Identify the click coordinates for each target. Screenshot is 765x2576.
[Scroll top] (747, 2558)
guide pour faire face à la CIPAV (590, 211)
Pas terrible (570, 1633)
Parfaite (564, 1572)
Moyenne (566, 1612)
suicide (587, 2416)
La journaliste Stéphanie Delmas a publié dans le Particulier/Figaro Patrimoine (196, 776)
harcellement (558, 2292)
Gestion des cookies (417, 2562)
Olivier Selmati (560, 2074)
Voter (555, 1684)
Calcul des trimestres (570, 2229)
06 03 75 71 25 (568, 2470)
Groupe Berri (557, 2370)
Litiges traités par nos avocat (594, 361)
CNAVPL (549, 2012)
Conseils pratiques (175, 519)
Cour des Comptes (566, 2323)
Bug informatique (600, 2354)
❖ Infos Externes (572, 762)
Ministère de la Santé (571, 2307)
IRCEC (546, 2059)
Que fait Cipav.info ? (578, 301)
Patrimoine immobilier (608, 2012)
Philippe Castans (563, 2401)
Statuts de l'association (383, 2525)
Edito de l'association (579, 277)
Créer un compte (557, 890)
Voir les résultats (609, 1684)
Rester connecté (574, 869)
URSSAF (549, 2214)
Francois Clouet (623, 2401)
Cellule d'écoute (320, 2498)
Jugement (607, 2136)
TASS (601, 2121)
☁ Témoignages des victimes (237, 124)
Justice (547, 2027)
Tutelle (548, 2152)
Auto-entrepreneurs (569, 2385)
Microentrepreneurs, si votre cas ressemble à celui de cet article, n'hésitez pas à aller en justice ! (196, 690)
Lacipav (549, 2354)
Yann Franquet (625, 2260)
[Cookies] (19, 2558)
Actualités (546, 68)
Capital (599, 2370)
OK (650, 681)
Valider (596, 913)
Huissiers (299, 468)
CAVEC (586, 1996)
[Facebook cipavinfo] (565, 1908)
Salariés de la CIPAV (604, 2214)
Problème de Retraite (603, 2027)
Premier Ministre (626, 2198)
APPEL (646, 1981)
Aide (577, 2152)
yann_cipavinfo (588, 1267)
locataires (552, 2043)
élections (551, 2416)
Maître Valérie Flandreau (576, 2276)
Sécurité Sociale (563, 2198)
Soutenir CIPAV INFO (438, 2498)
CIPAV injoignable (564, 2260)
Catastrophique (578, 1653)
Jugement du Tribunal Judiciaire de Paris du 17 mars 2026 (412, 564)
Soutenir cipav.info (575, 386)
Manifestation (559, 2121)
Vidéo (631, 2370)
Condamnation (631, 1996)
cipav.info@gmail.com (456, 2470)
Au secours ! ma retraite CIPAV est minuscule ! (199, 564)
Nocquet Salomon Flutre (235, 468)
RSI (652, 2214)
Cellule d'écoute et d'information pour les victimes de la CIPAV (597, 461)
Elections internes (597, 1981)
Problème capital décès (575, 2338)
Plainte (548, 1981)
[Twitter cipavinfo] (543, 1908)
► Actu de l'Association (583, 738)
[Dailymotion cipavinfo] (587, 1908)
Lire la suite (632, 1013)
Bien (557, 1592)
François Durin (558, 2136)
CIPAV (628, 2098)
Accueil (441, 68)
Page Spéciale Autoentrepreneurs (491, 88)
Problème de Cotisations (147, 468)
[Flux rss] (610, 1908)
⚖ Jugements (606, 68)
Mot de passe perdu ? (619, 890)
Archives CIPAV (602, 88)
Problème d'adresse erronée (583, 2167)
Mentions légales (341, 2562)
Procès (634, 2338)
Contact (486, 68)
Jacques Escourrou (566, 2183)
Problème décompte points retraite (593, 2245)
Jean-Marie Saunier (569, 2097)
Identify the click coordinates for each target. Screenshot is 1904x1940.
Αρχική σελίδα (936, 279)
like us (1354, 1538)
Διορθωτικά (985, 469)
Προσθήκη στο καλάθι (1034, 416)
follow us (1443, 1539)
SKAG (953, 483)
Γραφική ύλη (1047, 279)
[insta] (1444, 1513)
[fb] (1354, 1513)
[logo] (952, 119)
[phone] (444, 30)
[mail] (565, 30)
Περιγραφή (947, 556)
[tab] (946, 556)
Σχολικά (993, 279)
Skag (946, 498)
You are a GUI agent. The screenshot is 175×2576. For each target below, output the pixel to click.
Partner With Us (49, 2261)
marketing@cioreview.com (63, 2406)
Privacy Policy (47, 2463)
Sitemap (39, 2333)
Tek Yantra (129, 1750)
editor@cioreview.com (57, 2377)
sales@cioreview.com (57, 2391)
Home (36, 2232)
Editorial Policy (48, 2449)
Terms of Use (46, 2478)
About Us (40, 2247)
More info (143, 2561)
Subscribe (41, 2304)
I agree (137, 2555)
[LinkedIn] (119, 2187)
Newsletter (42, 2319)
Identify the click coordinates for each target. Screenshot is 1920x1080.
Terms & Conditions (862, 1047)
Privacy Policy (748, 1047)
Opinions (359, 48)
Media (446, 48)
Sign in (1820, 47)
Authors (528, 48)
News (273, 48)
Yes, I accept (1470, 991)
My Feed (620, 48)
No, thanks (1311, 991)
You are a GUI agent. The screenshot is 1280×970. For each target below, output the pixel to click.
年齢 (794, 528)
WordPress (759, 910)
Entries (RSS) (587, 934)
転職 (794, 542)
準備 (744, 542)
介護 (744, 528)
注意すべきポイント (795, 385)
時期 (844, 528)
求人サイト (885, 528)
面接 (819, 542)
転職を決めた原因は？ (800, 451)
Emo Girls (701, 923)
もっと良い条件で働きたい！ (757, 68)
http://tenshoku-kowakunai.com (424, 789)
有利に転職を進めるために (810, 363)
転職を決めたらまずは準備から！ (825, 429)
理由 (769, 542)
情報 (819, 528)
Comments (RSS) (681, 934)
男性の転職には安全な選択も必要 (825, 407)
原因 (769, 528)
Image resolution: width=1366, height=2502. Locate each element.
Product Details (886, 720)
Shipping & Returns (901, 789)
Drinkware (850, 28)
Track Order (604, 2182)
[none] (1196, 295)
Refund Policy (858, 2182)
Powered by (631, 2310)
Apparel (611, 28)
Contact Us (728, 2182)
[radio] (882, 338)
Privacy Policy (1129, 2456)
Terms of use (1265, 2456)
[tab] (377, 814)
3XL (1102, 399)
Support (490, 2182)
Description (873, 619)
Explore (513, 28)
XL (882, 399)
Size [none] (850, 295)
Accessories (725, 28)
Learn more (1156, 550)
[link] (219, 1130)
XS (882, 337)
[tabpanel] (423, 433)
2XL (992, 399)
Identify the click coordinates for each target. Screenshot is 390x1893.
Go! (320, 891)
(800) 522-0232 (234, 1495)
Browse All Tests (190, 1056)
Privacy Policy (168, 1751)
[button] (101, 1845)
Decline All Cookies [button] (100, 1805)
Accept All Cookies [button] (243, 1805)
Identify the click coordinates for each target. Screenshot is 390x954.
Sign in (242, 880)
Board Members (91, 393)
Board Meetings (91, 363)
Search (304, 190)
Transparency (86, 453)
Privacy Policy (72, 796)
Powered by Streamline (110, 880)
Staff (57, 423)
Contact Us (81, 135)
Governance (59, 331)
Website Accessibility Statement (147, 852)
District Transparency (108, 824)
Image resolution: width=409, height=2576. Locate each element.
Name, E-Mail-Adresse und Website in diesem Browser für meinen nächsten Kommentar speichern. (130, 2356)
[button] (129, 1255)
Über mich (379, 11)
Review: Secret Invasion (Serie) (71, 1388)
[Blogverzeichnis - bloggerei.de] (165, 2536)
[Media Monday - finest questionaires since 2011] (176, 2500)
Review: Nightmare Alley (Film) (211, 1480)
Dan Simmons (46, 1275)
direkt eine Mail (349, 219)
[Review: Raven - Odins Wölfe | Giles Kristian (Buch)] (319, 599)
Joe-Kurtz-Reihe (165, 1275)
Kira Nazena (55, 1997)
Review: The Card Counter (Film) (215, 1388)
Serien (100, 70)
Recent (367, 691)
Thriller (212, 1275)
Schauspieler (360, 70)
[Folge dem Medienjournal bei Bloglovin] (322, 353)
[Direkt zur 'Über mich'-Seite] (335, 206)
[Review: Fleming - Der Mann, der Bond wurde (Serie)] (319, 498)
****************
▶ **Task description**: Output exactly one stretch of the listing: from the line containing "Search (304, 190)" through the line containing "Review: Nightmare Alley (Film) (211, 1480)", both end lines included.

▶ **Result of this exercise**:
Search (304, 190)
Transparency (86, 453)
Privacy Policy (72, 796)
Powered by Streamline (110, 880)
Staff (57, 423)
Contact Us (81, 135)
Governance (59, 331)
Website Accessibility Statement (147, 852)
District Transparency (108, 824)
Image resolution: width=409, height=2576. Locate each element.
Name, E-Mail-Adresse und Website in diesem Browser für meinen nächsten Kommentar speichern. (130, 2356)
[button] (129, 1255)
Über mich (379, 11)
Review: Secret Invasion (Serie) (71, 1388)
[Blogverzeichnis - bloggerei.de] (165, 2536)
[Media Monday - finest questionaires since 2011] (176, 2500)
Review: Nightmare Alley (Film) (211, 1480)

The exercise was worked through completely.